Detail of Compass/ BeiDou2 system diagram
Hotspot 6: Beluga A300 600ST

Washington, D.C.

Washington, D.C.

√ The Smithsonian’s long awaited permanent exhibit on GNSS and what led up to it, Time and Navigation: The Untold Story of Getting From Here to There, will open at the National Air and Space Museum on March 29. The takeaway: If you want to know where you are, you need an accurate clock.

Smithsonian Time and Navigation exhibit website

New York USA

√ Oxycodone and other addictive pain relievers are so profitable for the rob-and-run crowd that New York Police Commissioner Raymond Kelly decided to try Purdue Pharma’s bait bottle technology in pharmacies. They will look just like the real thing—they’ll even rattle when shaken — but if you grab them off the shelf a GPS-aided tracking sensor awakens and . . . busted!

New York Times
[January 15] NYPD Looks to GPS Bottles to Combat Pill Bandits

London, United Kingdom
√ London-based reinsurance broker Aon Benfield warns about the upcoming Solar Max and GNSS. Their January Geomagnetic Storms report says satellite orbit decay, satellite component damage, and high-latitude flight problems require new insurance products. But what about the premiums? “Accurate assessment of risk is still in its infancy,” they say. Let’s just wait while they figure out the cost of GNSS vulnerability.

Aon Benfield
[January 14] Geomagnetic storm report
launched to help prepare for potential peak in solar activity

Dover Strait, United Kingdom
√ In January, Lighthouse Authorities of Britain and Ireland (GLA) turned on e-Loran in the Dover Strait as a backup when GNSS is unavailable. Although the GLA said their main concern is mariner safety in the busiest shipping channel in the world, they added that eLoran might be terribly useful in other cases such as “telecommunciations, smart grid, and high frequency trading systems vulnerable to jamming.” Hint. Hint . . .

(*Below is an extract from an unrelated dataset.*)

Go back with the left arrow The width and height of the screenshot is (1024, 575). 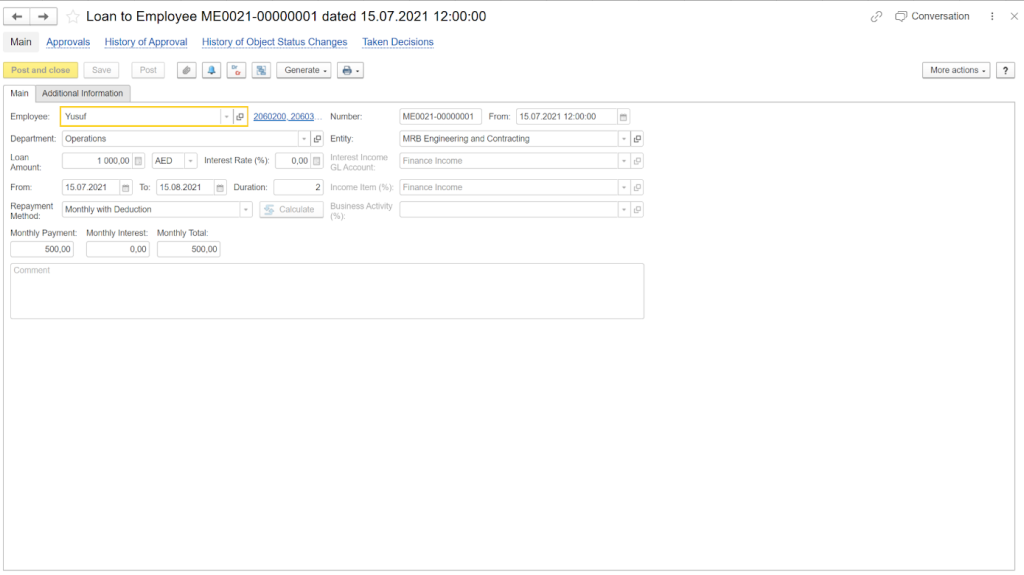tap(17, 17)
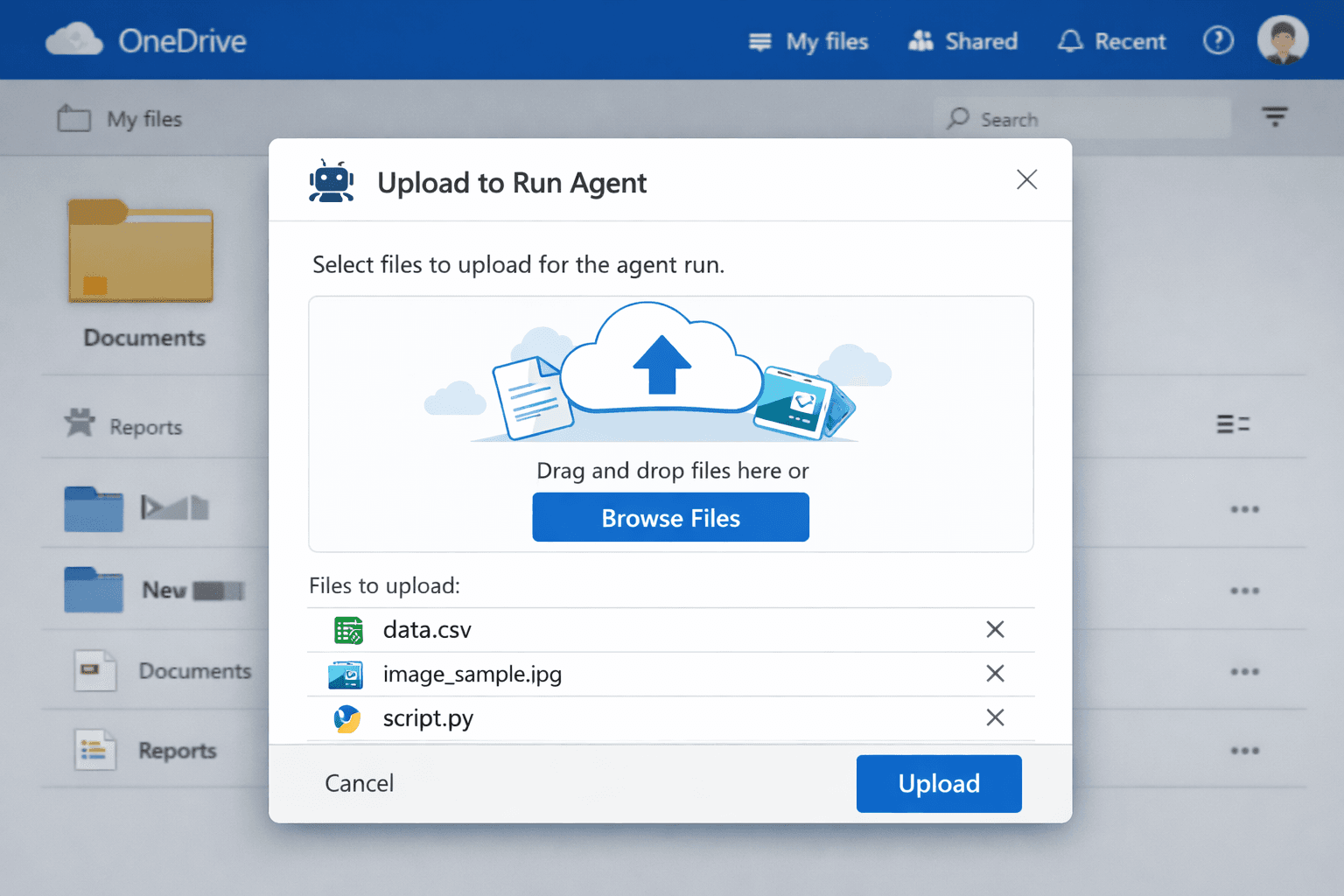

Trinity House (General Lighthouse Authority)
[January 8] UK switches on GPS backup in the English Channel

Hand-launched and GPS-enabled FPV Raptor model planes make great game wardens. From 650 feet up, they film the ground below looking for rhino and tiger poachers and transmit location information back to law enforcement. Last year, the World Wildlife Fund gave 2 UAVs to Nepal to patrol Bardia National Park. In December, Google donated $5 million to expand the project to Africa.
World Wildlife Fund
New Technology to Fight Wildlife Crime
The promise of UAVs and applications on the ground (Video)

Zurich, Switzerland
First they tried a tuna, but its narrow agile body made it difficult to robotize. Then students at Swiss Federal Institute of Technology (ETH) in Zurich looked at sea turtles and voila! The perfect model for autonomous underwater navigation and transport.

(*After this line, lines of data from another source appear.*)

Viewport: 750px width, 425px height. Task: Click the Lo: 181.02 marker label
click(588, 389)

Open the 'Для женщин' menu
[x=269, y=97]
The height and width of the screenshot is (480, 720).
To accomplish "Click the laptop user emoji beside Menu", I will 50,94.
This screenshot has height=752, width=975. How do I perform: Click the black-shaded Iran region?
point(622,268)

The naro-tartaruga is a 165-pound aluminum swimming robot with a top speed of about 6.6. feet per second. The two front flippers can be maneuvered in three dimensions underwater and the two rear flippers also aid with steering and propulsion. The rigid oval body is big enough to carry cargo and lots of regular-sized electronics and sensors – including pressure, temperature, water leakage and water flow sensors, along with gyros, surface GPS, a compass, and motor encoders.

Note the turtle fins in the picture above, which make all this maneuverability and speed possible. And, last but not least, a camera where the more traditional wrinkled head ought to be. (And, the 17 dual core processor offers a bit more oomph than a real turtle’s brain as well.)